* **Request**
Please rewrite the lines from the one containing "Viewport: 1429px width, 425px height." up to and including the last line, keeping all their wording but raising every coordinate in the answers by 18.

═════ Material to process ═════

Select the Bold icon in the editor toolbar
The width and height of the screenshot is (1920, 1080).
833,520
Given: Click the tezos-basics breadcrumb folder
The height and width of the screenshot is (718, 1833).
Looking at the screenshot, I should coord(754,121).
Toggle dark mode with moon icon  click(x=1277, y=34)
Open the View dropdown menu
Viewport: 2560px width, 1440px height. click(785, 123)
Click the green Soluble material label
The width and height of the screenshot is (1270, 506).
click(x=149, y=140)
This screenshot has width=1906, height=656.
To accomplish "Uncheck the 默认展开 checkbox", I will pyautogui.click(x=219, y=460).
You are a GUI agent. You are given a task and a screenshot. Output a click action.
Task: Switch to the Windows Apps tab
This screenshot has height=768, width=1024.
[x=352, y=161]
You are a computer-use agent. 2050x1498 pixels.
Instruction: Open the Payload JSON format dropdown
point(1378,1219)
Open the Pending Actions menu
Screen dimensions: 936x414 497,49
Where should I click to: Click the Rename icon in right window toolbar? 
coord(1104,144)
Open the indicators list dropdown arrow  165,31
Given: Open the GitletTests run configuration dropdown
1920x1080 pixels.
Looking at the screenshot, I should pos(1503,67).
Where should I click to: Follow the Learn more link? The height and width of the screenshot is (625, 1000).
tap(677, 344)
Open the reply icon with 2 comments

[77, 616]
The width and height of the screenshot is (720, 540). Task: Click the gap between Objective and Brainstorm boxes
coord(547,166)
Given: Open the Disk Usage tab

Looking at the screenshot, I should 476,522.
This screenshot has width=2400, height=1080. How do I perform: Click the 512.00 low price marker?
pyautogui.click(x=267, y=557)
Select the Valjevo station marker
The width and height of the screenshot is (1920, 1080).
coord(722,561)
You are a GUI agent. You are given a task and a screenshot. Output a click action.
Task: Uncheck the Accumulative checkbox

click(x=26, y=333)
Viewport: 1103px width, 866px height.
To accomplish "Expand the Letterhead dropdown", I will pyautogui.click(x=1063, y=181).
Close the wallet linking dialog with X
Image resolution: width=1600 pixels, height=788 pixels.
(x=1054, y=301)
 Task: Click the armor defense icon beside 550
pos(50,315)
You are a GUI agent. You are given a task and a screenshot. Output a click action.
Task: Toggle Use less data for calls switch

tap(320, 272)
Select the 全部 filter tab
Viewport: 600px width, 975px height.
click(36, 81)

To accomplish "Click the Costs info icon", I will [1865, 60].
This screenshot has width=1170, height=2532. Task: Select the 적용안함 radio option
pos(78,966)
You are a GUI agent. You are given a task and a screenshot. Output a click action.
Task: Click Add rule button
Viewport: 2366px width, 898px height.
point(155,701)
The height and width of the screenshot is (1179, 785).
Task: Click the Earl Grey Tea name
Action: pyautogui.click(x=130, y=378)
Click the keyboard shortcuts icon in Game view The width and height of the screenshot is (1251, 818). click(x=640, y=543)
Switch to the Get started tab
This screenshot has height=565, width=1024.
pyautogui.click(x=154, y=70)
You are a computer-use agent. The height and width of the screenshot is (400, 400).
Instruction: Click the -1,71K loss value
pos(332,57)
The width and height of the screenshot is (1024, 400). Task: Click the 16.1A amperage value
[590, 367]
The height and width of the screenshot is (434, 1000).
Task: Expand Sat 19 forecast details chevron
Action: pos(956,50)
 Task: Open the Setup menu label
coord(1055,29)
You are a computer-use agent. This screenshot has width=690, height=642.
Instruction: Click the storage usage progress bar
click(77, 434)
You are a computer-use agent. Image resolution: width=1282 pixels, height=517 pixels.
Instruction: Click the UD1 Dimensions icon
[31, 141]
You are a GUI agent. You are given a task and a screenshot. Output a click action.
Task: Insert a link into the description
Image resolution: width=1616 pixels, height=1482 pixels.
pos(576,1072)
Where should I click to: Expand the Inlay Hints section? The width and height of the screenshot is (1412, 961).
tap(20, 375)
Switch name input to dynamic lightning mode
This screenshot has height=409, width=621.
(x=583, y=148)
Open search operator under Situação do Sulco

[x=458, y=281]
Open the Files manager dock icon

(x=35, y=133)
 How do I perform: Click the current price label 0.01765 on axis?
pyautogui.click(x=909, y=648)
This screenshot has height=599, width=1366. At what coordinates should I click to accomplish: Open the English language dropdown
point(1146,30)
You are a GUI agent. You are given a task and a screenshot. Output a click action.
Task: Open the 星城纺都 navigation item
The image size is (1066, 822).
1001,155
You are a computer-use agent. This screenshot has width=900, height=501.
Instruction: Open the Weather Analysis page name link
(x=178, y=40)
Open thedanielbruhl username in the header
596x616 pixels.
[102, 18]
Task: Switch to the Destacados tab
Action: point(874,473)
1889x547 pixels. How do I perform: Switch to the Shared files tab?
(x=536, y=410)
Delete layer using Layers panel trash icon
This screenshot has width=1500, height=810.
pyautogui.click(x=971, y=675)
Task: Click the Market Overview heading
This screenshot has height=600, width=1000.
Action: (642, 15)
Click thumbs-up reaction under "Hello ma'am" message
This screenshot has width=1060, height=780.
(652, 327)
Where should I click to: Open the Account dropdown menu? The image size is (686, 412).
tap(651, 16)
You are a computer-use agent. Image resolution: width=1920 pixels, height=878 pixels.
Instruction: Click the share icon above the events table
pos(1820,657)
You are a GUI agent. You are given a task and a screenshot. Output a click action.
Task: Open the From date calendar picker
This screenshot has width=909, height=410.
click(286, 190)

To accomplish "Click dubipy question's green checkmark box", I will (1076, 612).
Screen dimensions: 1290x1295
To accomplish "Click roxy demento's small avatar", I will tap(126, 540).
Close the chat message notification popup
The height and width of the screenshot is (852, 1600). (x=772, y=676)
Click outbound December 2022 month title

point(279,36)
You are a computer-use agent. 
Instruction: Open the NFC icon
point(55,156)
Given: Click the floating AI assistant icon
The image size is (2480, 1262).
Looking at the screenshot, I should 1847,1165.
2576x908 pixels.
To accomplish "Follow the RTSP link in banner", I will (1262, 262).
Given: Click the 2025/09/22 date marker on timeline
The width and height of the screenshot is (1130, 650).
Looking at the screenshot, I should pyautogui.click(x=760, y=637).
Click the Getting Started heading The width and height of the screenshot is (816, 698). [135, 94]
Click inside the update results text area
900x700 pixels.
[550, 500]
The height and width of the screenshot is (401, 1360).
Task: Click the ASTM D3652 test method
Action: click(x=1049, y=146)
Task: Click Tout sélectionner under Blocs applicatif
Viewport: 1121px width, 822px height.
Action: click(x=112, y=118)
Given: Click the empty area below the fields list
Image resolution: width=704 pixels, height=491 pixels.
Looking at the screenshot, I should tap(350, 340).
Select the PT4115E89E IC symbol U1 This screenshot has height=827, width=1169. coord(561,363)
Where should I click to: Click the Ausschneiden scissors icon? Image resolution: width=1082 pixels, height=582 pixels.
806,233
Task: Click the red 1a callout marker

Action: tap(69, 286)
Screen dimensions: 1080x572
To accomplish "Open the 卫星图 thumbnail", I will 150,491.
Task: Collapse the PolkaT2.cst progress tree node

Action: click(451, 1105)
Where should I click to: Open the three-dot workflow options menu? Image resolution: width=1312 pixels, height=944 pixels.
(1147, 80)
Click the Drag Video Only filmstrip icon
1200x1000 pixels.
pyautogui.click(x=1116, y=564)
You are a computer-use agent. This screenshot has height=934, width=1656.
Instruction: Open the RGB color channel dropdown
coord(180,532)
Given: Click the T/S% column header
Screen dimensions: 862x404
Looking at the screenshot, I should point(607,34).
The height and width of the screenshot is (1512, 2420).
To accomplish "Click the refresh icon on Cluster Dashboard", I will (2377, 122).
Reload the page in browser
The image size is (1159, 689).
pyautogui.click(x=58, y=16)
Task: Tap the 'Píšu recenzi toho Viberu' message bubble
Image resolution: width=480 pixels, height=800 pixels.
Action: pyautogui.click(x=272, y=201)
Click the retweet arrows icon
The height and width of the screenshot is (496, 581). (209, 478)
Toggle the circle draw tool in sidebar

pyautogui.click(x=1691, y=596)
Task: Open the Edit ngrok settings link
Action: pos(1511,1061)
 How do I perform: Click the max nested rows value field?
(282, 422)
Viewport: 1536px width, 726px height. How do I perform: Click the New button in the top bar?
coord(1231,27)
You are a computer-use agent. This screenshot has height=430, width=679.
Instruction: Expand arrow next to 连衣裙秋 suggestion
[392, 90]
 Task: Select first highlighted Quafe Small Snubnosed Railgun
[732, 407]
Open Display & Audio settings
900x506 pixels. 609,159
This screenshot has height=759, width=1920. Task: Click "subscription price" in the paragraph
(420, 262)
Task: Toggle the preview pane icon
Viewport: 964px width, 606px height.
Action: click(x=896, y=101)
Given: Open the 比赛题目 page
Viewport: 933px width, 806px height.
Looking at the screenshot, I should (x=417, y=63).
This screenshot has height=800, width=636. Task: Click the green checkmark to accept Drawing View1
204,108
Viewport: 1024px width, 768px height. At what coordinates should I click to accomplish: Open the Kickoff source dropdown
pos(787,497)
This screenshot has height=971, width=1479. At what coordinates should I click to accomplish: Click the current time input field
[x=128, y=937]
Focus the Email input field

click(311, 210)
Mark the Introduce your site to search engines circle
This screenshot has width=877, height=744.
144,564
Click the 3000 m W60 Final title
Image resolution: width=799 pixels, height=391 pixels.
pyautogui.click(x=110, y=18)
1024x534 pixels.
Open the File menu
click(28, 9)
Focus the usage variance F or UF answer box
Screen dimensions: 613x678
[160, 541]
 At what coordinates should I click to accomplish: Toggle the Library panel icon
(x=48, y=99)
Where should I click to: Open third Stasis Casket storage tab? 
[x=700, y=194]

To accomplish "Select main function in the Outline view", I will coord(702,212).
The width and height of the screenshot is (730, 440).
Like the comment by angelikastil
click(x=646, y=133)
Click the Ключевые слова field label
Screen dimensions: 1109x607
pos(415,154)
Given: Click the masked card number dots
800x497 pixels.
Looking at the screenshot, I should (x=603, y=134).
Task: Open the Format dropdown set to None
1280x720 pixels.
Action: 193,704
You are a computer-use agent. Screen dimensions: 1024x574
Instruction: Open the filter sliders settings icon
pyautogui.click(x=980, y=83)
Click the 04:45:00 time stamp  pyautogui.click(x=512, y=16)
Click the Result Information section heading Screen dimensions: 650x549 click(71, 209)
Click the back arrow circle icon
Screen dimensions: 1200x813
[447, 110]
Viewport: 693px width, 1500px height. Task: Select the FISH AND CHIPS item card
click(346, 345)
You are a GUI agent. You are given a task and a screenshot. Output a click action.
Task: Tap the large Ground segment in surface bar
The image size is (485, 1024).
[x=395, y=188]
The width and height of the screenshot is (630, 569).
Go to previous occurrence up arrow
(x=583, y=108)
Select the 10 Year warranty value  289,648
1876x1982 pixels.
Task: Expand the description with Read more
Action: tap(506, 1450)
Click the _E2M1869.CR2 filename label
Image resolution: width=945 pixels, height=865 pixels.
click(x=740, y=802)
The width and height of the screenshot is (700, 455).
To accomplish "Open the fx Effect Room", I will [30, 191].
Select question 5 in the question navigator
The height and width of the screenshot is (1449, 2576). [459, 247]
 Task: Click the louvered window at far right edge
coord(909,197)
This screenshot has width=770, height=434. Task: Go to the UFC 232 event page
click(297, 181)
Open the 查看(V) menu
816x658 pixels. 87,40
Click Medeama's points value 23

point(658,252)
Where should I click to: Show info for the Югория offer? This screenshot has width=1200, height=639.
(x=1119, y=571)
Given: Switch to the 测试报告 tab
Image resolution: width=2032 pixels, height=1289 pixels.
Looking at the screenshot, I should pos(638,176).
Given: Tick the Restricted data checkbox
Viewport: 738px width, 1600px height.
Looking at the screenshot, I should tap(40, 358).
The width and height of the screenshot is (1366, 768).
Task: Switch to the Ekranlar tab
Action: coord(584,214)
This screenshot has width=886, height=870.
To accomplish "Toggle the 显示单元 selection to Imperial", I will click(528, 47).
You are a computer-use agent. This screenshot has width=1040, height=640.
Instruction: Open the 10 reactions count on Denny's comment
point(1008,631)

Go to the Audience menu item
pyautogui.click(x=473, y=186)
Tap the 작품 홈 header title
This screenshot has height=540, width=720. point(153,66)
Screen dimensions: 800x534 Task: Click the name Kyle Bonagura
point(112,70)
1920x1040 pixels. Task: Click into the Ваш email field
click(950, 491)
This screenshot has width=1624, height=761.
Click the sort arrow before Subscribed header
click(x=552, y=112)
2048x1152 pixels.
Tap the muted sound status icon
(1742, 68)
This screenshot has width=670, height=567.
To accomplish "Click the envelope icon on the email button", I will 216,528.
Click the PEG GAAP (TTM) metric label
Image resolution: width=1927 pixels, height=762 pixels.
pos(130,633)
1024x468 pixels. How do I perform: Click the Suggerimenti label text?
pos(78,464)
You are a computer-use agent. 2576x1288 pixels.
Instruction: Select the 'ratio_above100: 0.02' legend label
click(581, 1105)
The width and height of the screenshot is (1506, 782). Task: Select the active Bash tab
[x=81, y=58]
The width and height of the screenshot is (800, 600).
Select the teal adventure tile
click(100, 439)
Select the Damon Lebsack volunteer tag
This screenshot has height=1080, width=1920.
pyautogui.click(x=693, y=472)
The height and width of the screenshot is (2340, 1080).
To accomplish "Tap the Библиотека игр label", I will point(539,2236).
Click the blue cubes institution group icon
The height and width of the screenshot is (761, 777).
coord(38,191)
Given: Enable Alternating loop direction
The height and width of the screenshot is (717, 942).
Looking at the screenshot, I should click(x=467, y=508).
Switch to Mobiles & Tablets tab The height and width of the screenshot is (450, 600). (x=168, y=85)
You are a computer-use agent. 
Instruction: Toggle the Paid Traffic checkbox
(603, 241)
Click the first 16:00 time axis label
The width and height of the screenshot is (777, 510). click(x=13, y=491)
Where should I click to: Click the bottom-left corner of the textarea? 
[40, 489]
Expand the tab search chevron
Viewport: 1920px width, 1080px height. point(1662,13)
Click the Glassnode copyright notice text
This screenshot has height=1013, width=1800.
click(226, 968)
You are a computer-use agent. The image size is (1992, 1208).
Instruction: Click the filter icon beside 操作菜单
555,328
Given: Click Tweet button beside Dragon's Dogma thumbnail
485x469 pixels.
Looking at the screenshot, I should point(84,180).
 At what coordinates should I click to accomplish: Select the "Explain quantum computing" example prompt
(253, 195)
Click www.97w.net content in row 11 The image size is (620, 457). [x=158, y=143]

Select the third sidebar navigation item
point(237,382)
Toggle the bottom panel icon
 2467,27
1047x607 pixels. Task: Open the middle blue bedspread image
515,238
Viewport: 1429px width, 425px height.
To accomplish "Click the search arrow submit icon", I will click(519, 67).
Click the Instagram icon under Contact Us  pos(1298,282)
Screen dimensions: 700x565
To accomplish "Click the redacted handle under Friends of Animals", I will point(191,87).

═════

* **Response**
Viewport: 1429px width, 425px height.
To accomplish "Click the search arrow submit icon", I will click(537, 85).
Click the Instagram icon under Contact Us  pos(1316,300)
Screen dimensions: 700x565
To accomplish "Click the redacted handle under Friends of Animals", I will point(209,105).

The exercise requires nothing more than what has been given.